** Task brief **
Keeping every word and mark, copy all of the data.

Stored records

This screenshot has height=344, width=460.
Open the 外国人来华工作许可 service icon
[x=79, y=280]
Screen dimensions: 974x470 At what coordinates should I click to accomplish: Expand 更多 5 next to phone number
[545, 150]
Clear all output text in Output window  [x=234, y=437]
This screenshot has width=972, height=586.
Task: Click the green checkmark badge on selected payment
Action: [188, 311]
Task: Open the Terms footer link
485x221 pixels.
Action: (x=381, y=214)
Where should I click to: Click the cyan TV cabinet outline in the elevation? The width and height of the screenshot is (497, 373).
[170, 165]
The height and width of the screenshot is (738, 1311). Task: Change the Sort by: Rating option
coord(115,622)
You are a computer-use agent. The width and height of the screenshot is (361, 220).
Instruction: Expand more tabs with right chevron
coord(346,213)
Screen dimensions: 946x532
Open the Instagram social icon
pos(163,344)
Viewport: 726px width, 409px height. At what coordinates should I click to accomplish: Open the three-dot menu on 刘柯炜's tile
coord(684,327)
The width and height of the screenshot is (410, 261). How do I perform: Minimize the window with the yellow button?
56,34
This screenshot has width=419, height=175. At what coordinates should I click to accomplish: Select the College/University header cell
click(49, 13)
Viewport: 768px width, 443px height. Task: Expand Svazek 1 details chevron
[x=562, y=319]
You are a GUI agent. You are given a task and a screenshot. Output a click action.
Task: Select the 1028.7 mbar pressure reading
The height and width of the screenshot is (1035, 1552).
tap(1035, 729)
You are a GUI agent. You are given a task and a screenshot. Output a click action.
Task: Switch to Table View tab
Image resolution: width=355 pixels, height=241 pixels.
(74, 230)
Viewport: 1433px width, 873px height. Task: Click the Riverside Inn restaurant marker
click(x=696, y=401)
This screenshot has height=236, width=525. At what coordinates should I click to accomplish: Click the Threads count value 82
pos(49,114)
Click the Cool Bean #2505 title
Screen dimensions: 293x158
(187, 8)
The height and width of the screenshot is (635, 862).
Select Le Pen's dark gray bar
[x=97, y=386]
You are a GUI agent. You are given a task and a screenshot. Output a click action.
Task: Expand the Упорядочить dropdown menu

** Answer box **
This screenshot has height=344, width=460.
Open the 外国人来华工作许可 service icon
[x=79, y=280]
Screen dimensions: 974x470 At what coordinates should I click to accomplish: Expand 更多 5 next to phone number
[545, 150]
Clear all output text in Output window  [x=234, y=437]
This screenshot has width=972, height=586.
Task: Click the green checkmark badge on selected payment
Action: [188, 311]
Task: Open the Terms footer link
485x221 pixels.
Action: (x=381, y=214)
Where should I click to: Click the cyan TV cabinet outline in the elevation? The width and height of the screenshot is (497, 373).
[170, 165]
The height and width of the screenshot is (738, 1311). Task: Change the Sort by: Rating option
coord(115,622)
You are a computer-use agent. The width and height of the screenshot is (361, 220).
Instruction: Expand more tabs with right chevron
coord(346,213)
Screen dimensions: 946x532
Open the Instagram social icon
pos(163,344)
Viewport: 726px width, 409px height. At what coordinates should I click to accomplish: Open the three-dot menu on 刘柯炜's tile
coord(684,327)
The width and height of the screenshot is (410, 261). How do I perform: Minimize the window with the yellow button?
56,34
This screenshot has width=419, height=175. At what coordinates should I click to accomplish: Select the College/University header cell
click(49, 13)
Viewport: 768px width, 443px height. Task: Expand Svazek 1 details chevron
[x=562, y=319]
You are a GUI agent. You are given a task and a screenshot. Output a click action.
Task: Select the 1028.7 mbar pressure reading
The height and width of the screenshot is (1035, 1552).
tap(1035, 729)
You are a GUI agent. You are given a task and a screenshot. Output a click action.
Task: Switch to Table View tab
Image resolution: width=355 pixels, height=241 pixels.
(74, 230)
Viewport: 1433px width, 873px height. Task: Click the Riverside Inn restaurant marker
click(x=696, y=401)
This screenshot has height=236, width=525. At what coordinates should I click to accomplish: Click the Threads count value 82
pos(49,114)
Click the Cool Bean #2505 title
Screen dimensions: 293x158
(187, 8)
The height and width of the screenshot is (635, 862).
Select Le Pen's dark gray bar
[x=97, y=386]
You are a GUI agent. You are given a task and a screenshot. Output a click action.
Task: Expand the Упорядочить dropdown menu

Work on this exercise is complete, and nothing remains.